I joined the Rainey lab in May 2008. My intended research aims to shed light on the mechanics of Pseudomonas fluorescens adaptation to changing environments.
In order to survive widely varying conditions, bacterial populations must possess mechanisms for rapid adaptation through the generation of phenotypic novelty. How differentially fluctuating environments might select between different diversification mechanisms in bacteria has been explored by in silico modelling but has not been addressed empirically. Recent work in the Rainey lab has focussed on the capacity of simple experimental bacterial populations to adapt to repeated bouts of selection in two contrasting environments (A & B). Bacterial populations were required to genetically adapt, by natural selection, to environment A; once achieved, the specific adaptive mutant that evolved in environment A was transferred to environment B (where it is now maladaptive) and required to adapt to this new environment. Once achieved, populations were returned to environment A (thus completing a single cycle of ‘reverse’ evolution) and the process continued. In this way, an evolutionary series of genotypes was built up, where each mutant genotype contained the genetic complement of its immediate ancestor and a single additional mutation (see Christian Kost’s page).
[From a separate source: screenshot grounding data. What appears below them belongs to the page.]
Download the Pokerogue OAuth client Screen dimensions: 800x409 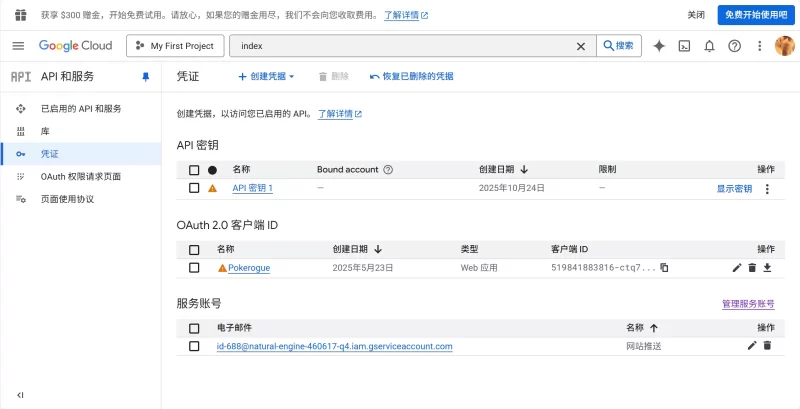pos(767,268)
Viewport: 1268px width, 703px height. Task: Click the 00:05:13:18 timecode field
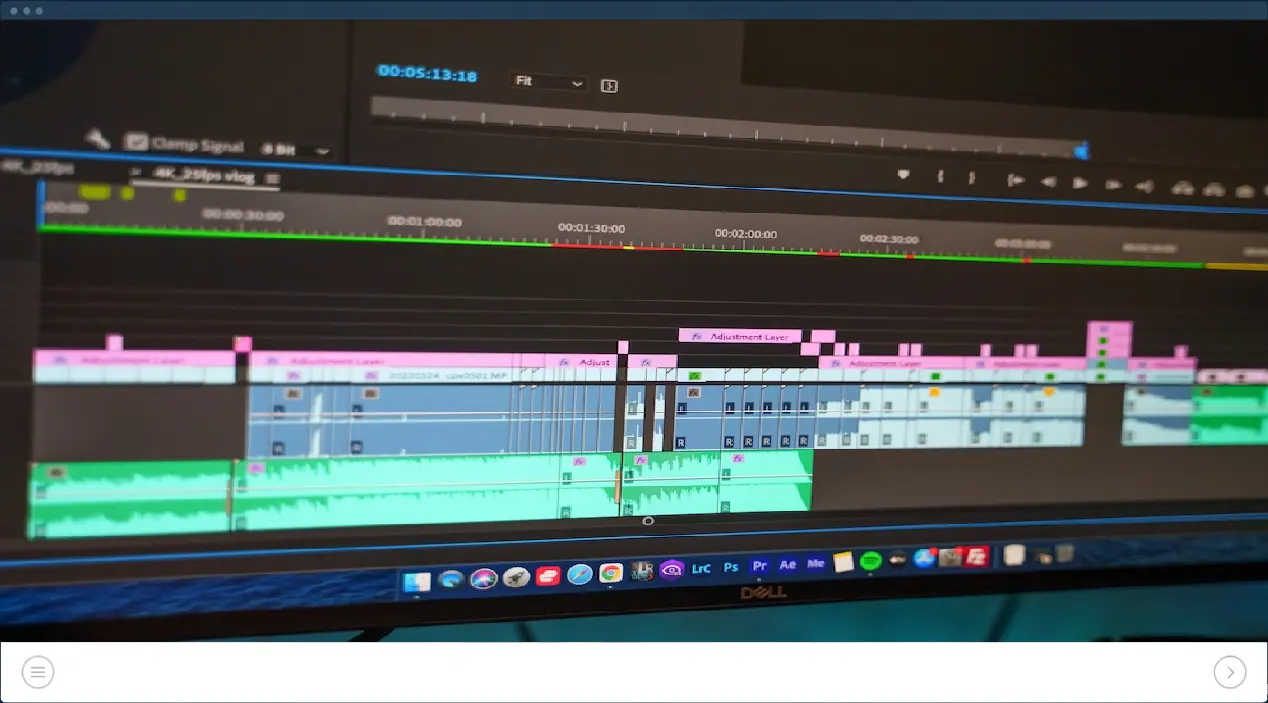point(427,73)
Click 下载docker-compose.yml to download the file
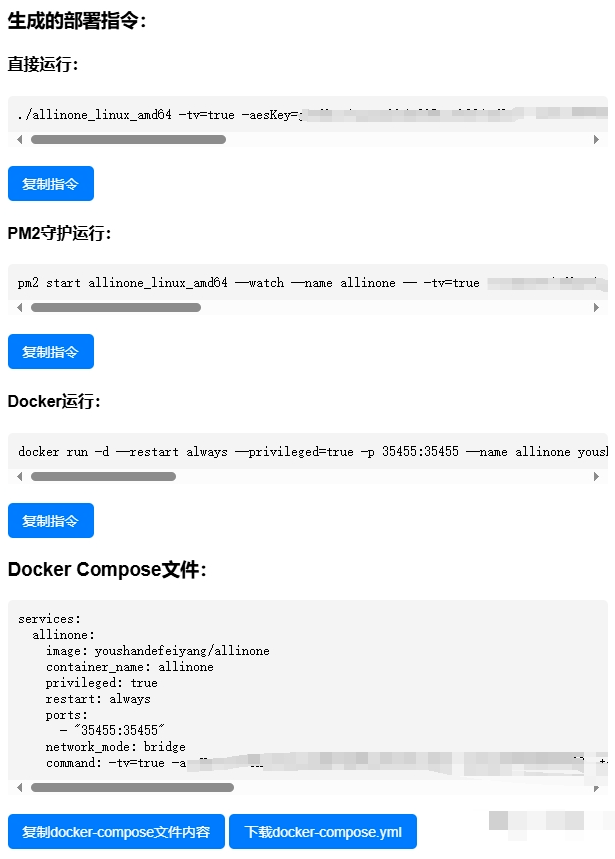The width and height of the screenshot is (615, 859). click(323, 831)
In three out of twelve replicate lines, genotypes have evolved that show high frequency phenotypic switching. That is, they rapidly switch between two phenotypic states, one of which is suited to environment A, the other to environment B (see Jenna Gallie’s page). Emergence of the ‘switcher’ is an interesting experimental outcome as, intuitively, this type of ‘bet-hedging’ strategy circumvents the problems posed by ‘reverse’ evolution: of the nine experimental lines in which ‘switchers’ did not evolve, one lost the capacity for further adaptation after three cycles through environments A and B, most likely due to mutational exhaustion of all genetic routes to realisation of the adaptive phenotype.
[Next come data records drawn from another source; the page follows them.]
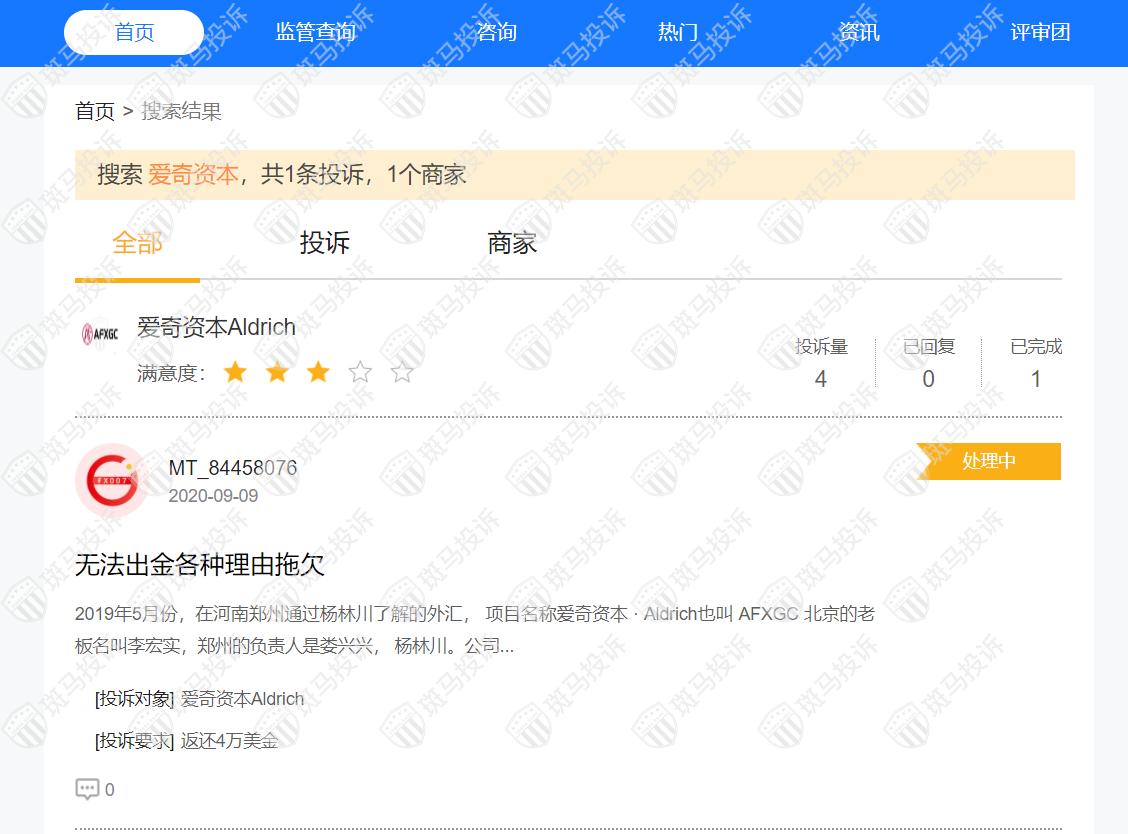Viewport: 1128px width, 834px height.
Task: Switch to the 商家 results tab
Action: click(512, 243)
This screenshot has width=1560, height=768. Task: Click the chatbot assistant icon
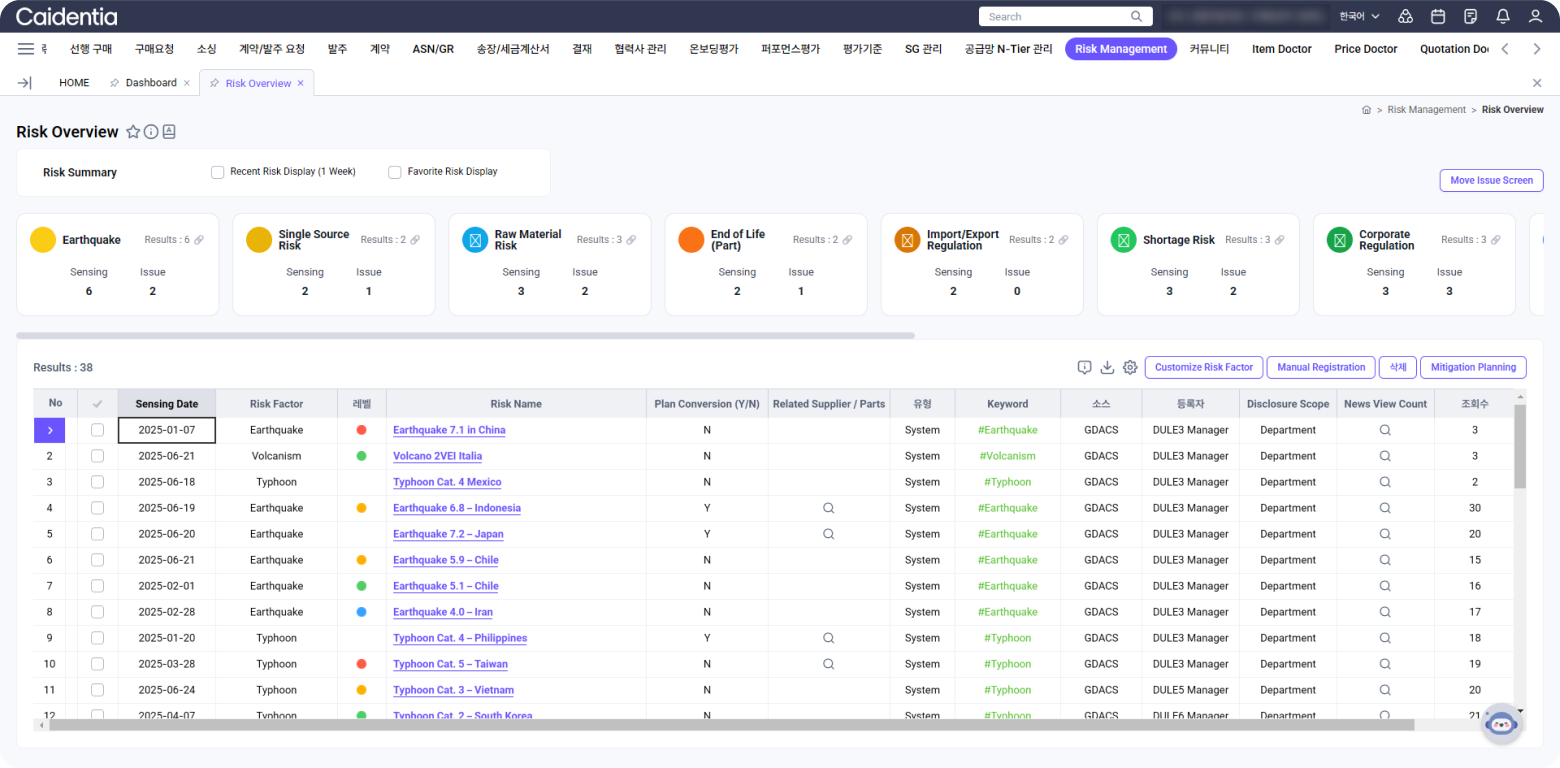1500,724
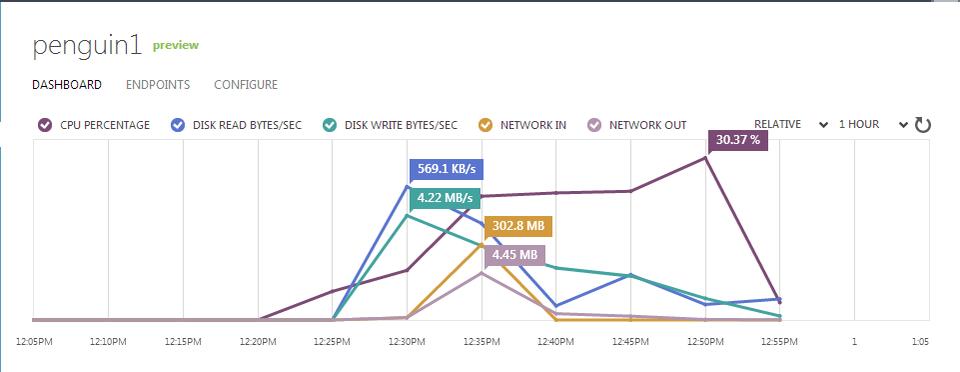
Task: Click the 4.45 MB network out label
Action: click(x=514, y=255)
Unlike a random mutational mechanism, a locus-specific switch allows the organism to switch (indefinitely) between two beneficial phenotypic states without the need for additional (potentially detrimental) mutations. My proposed experiments aim to explore how environmental fluctuations experienced over differing periods of time might select among different mechanisms for generating diversity. One potential outcome may be the evolution of a deterministic phenotypic switching mechanism from what is currently a stochastic one; another potential outcome may involve “tuning” of the phenotypic switch rate to that of the environment.
Publications from previous work
Ferguson, G.C., Sheader, E.A. and Grady, R.E. (2007) How to assess large numbers of students: a combination of peer- and computer-assisted assessment. ‘Bioscience Education eJournal’, accepted.
Silby, M.W., Ferguson, G.C., Billington, C. and Heinemann, J.A. (2007) Localization of the plasmid-encoded proteins TraI and MobA in eukaryotic cells. Plasmid 57(2): 118-130
Ferguson, G.C., Kennedy, M.A. and Heinemann, J.A. (2002) Gene transfer between Salmonella enterica Serovar Typhimurium inside epithelial cells. J. Bacteriol. 184, 2235-2242.
Ferguson, G.C. and Heinemann, J.A. (2002) A Recent History of Trans-kingdom Conjugation, in ‘Horizontal Gene Transfer’ 2nd Edition, Eds. Syvanen, M. and Kado, C.I. p. 3-17.